3.51 AVERAGE


A little silly with unbelievable plot points, as most have pointed out, but overall enjoyable, especially as an audiobook.

I quite enjoyed The Other Daughter as a fun, light read. The quick, witty dialogue between Rachel and Simon was entertaining and made me want to keep reading. I felt like most of the other characters were not fleshed out well but I think that also fit with the plot as Rachel seemed to consider them as characters in a story and not real people with real emotions.

Decent story and characters, but a very half-hearted love story threaded in at the end.

After her mother dies of influenza, Rachel stumbles upon a picture torn from the society pages of a magazine. It's of her father who she thought was dead together with his daughter –– the eponymous other daughter. As an earl he has everything, wealth, status and respect. All things she lacks.

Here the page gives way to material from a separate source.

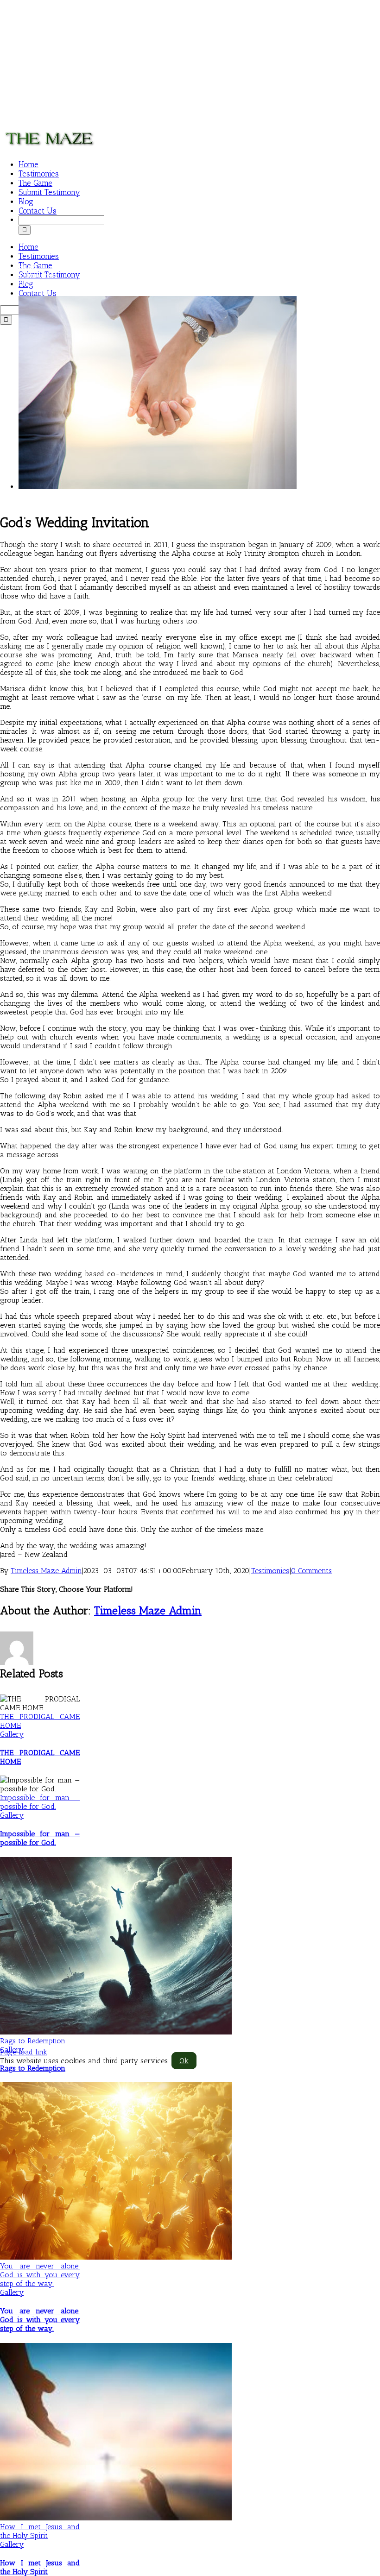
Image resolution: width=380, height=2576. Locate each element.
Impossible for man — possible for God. (40, 1802)
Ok (184, 2060)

She forms an uneasy alliance with Simon, a gossip columnist who is a society insider and manages to insinuate herself into the bright young things of London in the 1920s. But as she sets her plan into motion to confront the father who abandoned her, everything starts crashing down around her.


The Other Daughter is good...occasionally it's brilliant but it still somehow managed to leave me feeling a little unsatisfied. The resolutions are painfully sparse and in some cases completely absent. You grow to love Olivia and Cece but they just disappear without so much as a 'by your leave'.

Overall, it's worth the effort but those few missteps tarnished an otherwise great book.

DNF @17%

The Other Daughter is one of the books that was on my tbr the longest. Since I decided one of my reading goals for this year was to read more of the books I first added to my “want to read” list, this book finally made its way into my hands.

Unfortunately, it made its way into my hands at the wrong time. Most days I can power through books I don’t like and that bore me because that’s just the reader I am. In this instance, I couldn’t keep going after 50 pages. I just did not care. I didn’t care about the main character, I didn’t care about the plot, and I didn’t care to read large pages with tiny font. It was taking me too long to make small amounts of progress, and I’m not a slow reader.

The premise of this book is great. I was immediately intrigued. But Rachel is too bland. She’s boring. We don’t get a feel for her character at all. Also, she remembers way too many things about her father’s hair and presence for him having “died” when she was 4 years old. That was too unbelievable for me to like.

This book and I just weren’t a good fit. I’m glad I gave it a try, but I won’t be finishing it.

I read this because I'm a huge fan of the author's Pink Carnation series (and I'm kinda in denial that the final volume comes out next week). I have liked her stand alone novels, just not as much as the Pink ones. The stand alones keep getting better, this was my favorite of the three. I liked the time period a lot. I haven't read many books set after WWI and it is kind of fascinating how British society tried to re-adjust, to go back to the way things were before, when that was impossible. Rachel was an intriguing character. Her motivations were completely understandable. It is easy to relate to the range of emotions she goes through as she discovers who exactly she is. I would recommend this book to fans of Downton Abbey. It is in the same time period and focuses on characters who are on the outside of the aristocracy looking in.

3.5 stars. The story was rather cliche, but I enjoyed the writing and the characters. This book had a fitting ending though I can't help but wish things had gone a different way. I truly feel sorry for Olivia.

A strong story but not my favorite. I wasn't sure if it was a revenge story or a love story. Perhaps an underwhelming mixture of both. The writing was strong but the character development was a but undeveloped in my opinion. It was a unique perspective of a woman uncovering the truths behind her past.

I am pretty much always down for a twenties book, assuming it's not terribly written, and this one was pretty decent. I think that it's a bit simple and it doesn't quite sparkle the way I would've liked, but I did enjoy it and the part of me who spent way to long reading real-life accounts of Bright Young Things following a wallowing in Mitford and Waugh appreciated the accuracy of names and players.